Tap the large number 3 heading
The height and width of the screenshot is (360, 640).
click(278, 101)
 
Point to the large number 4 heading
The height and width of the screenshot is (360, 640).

--- EXERCISE OBJECTIVE ---
Reproduce the lines above, substituting "label" for each occurrence of "heading" and keeping everything else identical.

--- RESULT OF THIS EXERCISE ---
Tap the large number 3 label
The height and width of the screenshot is (360, 640).
click(278, 101)
 
Point to the large number 4 label
The height and width of the screenshot is (360, 640).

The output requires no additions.